Activity> The answer is a stretch of the material below, returned exactly: the line containing "Open Pending Interviews calendar icon", the line containing "Open lookup ellipsis for Nieuwe loontrede", and all lines between.
** Opening Provided records block **
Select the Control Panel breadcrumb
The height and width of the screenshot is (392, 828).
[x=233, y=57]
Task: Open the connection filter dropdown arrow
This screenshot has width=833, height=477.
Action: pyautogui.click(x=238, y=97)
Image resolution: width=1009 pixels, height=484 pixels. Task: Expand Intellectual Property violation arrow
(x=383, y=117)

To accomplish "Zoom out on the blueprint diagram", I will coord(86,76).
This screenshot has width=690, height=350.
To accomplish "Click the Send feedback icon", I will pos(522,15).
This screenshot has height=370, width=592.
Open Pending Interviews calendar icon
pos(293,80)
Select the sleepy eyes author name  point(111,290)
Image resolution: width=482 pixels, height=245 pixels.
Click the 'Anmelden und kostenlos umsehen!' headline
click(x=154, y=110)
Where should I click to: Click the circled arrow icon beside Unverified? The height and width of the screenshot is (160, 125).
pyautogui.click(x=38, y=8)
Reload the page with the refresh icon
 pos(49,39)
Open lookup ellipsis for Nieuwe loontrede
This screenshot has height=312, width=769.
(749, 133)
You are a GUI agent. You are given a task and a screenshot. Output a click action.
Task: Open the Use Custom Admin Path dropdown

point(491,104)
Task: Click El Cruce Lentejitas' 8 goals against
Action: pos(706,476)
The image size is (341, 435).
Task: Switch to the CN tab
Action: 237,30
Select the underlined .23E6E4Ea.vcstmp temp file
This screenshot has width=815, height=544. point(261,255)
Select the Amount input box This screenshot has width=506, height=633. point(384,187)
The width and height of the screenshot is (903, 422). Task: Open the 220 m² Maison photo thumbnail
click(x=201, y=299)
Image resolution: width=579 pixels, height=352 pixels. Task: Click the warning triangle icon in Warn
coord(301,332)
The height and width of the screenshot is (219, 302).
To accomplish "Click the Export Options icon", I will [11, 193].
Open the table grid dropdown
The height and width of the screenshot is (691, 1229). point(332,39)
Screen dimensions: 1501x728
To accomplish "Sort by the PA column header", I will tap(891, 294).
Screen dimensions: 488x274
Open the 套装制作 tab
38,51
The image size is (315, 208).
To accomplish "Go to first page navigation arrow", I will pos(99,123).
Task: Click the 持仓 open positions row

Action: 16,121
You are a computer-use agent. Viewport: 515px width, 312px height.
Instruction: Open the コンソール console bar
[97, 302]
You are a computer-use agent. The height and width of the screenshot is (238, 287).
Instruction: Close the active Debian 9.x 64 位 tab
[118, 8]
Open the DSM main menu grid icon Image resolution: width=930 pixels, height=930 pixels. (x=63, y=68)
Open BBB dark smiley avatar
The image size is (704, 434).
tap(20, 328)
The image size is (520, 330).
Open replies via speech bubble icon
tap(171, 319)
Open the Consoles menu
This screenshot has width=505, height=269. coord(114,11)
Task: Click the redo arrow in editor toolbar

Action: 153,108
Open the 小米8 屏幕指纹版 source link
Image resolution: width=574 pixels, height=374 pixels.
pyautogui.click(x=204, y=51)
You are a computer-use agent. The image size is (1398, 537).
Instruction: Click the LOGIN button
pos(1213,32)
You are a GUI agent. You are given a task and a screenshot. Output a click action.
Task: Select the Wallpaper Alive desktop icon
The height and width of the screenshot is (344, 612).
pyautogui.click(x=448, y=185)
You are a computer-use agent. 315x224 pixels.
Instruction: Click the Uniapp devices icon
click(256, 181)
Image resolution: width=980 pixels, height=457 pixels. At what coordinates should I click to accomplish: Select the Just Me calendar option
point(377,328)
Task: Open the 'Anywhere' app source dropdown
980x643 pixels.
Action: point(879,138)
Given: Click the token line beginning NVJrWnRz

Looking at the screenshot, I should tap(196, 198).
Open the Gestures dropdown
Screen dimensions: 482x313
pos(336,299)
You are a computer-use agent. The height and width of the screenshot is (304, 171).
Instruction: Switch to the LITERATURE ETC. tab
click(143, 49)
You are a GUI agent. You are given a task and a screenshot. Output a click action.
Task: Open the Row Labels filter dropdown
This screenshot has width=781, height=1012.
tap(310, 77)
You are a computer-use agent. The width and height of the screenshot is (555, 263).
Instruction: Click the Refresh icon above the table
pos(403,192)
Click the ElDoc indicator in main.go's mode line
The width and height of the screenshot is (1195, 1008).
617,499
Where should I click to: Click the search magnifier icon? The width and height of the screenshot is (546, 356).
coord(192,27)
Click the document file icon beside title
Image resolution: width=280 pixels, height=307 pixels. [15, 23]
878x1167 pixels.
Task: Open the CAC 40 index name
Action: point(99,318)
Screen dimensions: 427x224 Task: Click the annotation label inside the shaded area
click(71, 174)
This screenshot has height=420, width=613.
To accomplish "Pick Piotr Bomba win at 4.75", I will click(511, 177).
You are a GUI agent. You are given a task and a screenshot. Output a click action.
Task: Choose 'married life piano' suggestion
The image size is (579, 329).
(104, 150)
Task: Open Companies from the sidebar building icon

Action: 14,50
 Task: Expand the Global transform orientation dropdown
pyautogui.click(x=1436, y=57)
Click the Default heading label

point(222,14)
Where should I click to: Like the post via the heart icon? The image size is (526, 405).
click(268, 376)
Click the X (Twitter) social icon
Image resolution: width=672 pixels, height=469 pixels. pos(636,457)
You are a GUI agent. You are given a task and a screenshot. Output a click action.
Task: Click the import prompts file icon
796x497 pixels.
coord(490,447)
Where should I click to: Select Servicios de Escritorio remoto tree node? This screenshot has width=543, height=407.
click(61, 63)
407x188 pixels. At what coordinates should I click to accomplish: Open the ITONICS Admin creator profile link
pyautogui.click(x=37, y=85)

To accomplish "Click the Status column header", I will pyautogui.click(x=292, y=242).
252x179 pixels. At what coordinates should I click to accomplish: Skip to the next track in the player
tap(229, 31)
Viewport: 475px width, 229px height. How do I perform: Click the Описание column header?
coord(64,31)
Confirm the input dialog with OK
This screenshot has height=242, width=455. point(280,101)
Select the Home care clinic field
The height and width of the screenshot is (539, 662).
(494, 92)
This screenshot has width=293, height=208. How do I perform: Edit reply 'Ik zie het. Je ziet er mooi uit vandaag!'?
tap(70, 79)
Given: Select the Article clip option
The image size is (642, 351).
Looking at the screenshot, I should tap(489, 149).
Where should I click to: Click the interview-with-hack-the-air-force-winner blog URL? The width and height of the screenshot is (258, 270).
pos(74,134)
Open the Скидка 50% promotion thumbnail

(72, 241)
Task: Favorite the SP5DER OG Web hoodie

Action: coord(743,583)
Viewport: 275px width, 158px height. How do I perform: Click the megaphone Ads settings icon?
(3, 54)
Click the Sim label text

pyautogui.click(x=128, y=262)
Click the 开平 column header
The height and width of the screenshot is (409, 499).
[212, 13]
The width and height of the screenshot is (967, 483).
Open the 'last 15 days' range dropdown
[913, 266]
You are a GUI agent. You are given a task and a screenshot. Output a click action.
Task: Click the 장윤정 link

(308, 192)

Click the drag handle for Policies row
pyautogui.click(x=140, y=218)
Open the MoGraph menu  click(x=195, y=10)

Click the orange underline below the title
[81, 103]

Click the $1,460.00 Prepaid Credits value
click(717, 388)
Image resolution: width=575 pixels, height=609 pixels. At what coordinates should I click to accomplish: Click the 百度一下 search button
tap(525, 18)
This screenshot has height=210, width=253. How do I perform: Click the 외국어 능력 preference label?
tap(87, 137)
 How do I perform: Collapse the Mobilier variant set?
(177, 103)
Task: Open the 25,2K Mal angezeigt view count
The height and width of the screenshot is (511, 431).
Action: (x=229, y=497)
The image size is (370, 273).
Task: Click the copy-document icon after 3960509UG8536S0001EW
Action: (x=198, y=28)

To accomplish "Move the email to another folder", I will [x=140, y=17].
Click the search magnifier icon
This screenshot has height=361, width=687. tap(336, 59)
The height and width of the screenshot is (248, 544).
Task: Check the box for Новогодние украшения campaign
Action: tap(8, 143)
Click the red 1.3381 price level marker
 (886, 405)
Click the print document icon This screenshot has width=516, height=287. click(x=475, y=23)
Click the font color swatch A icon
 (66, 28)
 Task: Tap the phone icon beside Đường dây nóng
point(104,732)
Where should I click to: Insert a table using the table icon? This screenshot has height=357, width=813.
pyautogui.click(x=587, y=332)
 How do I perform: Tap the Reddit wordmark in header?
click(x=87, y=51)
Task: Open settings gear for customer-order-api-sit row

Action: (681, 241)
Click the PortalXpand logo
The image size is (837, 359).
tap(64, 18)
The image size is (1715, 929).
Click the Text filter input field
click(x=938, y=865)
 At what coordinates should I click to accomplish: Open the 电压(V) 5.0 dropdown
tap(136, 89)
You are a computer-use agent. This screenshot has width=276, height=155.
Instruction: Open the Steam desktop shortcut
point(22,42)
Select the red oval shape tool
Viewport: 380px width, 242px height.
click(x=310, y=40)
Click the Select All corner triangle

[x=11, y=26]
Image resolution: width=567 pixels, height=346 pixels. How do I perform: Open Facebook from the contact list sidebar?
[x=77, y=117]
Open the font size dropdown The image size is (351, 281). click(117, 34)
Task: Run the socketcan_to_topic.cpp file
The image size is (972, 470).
** Closing Provided records block **
Solution below>
Open Pending Interviews calendar icon
pos(293,80)
Select the sleepy eyes author name  point(111,290)
Image resolution: width=482 pixels, height=245 pixels.
Click the 'Anmelden und kostenlos umsehen!' headline
click(x=154, y=110)
Where should I click to: Click the circled arrow icon beside Unverified? The height and width of the screenshot is (160, 125).
pyautogui.click(x=38, y=8)
Reload the page with the refresh icon
 pos(49,39)
Open lookup ellipsis for Nieuwe loontrede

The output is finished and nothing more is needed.